» Exercise directions
Output the line that contains "Click the Champions" together with each line after it, through the final line of the listing below, word for word; omit pictures.

» Recorded data

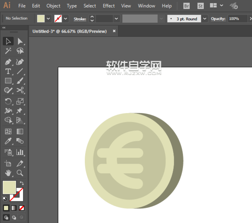Pick the Scissors tool
Viewport: 252px width, 223px height.
coord(20,90)
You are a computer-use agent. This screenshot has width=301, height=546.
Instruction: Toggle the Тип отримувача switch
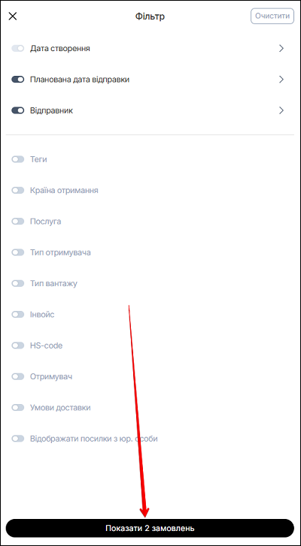[18, 252]
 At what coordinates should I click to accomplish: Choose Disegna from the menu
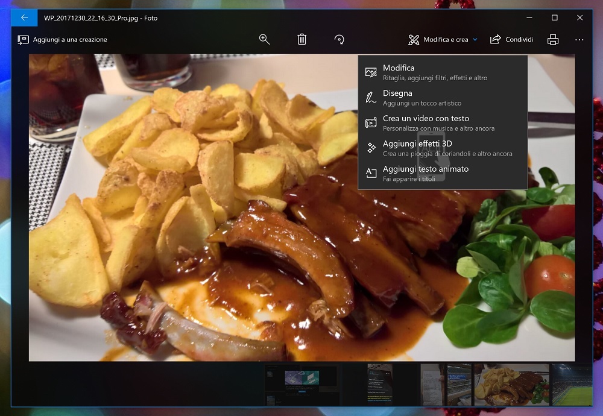coord(443,98)
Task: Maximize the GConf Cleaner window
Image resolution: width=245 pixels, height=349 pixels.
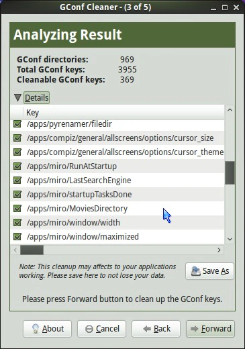Action: 225,7
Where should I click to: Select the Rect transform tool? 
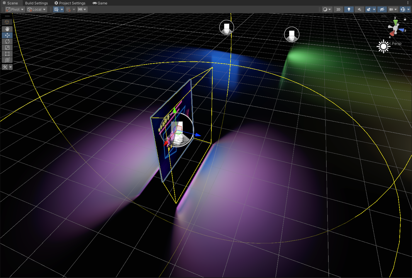[7, 54]
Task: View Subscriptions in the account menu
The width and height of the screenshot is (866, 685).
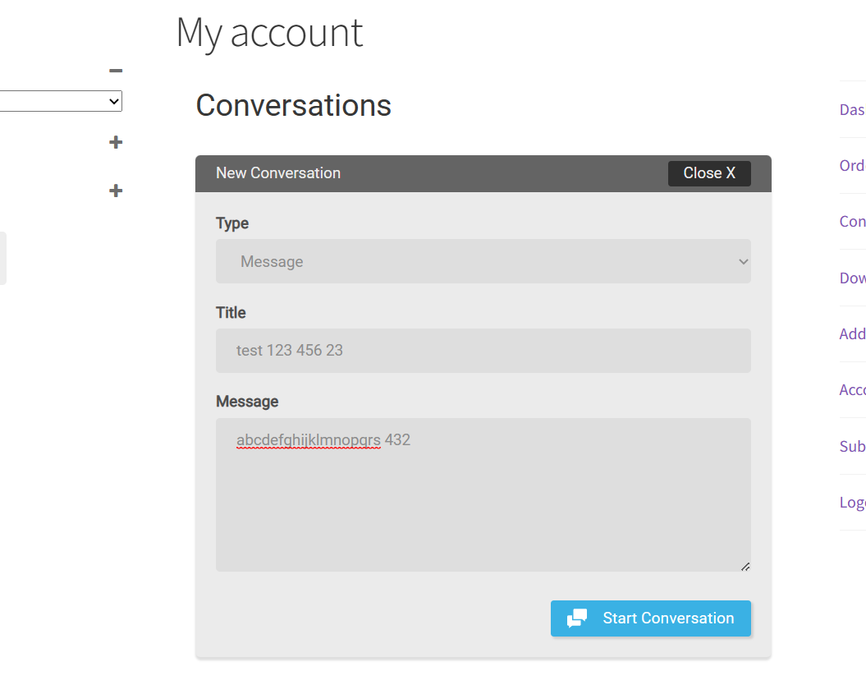Action: [x=852, y=446]
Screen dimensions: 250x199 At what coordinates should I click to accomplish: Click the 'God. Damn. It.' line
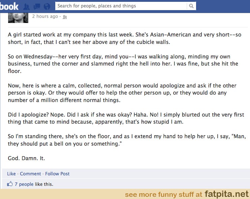point(26,158)
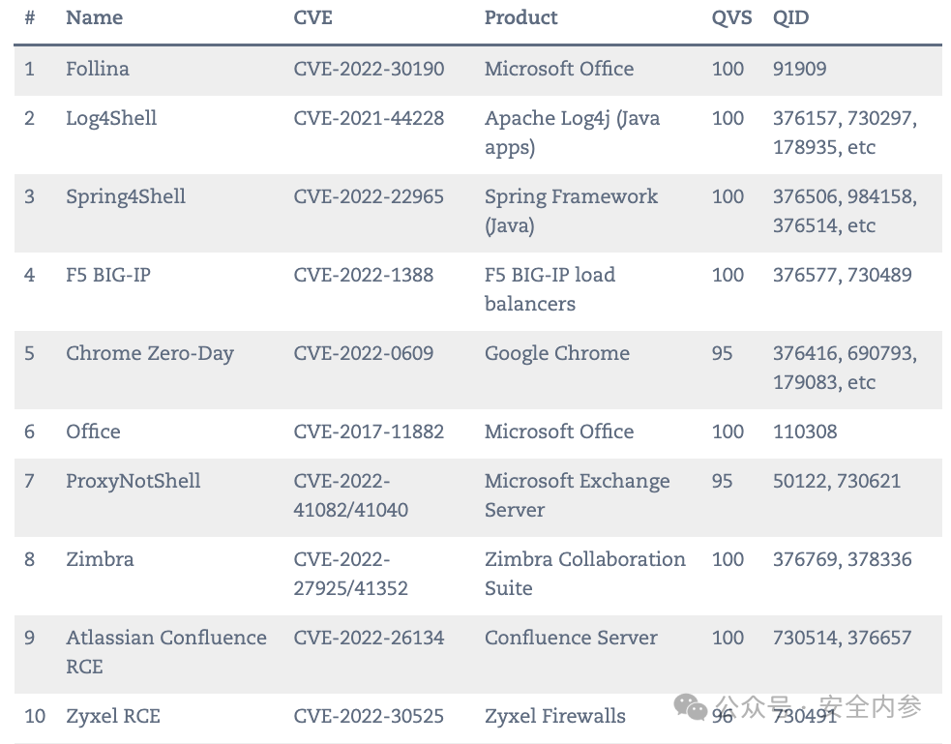This screenshot has width=951, height=744.
Task: Click Microsoft Exchange Server product cell
Action: (577, 494)
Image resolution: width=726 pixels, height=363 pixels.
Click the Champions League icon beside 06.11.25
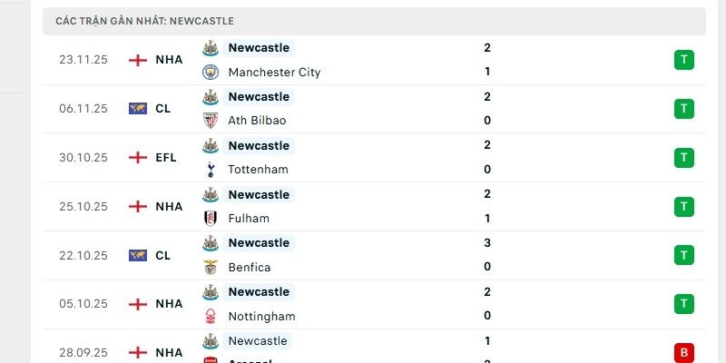(138, 109)
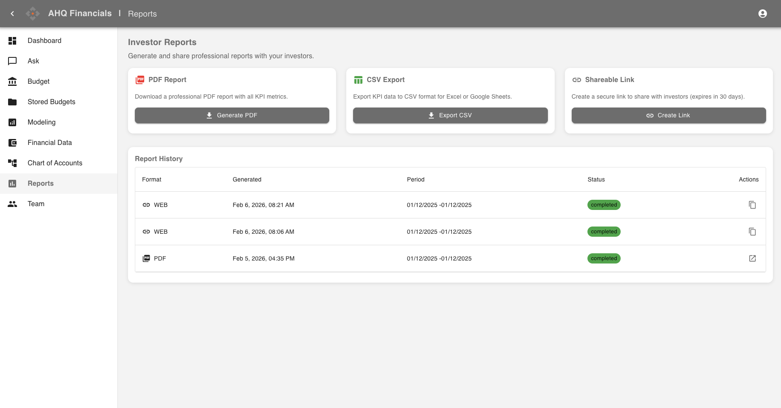Go to Budget in the sidebar

(39, 82)
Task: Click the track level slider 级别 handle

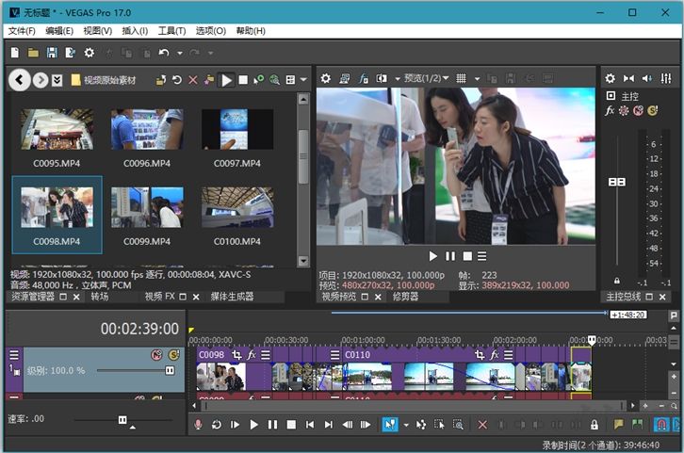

» Exercise output
Click the Champions League icon beside 06.11.25
(138, 109)
Go to Budget in the sidebar

(39, 82)
Task: Click the track level slider 级别 handle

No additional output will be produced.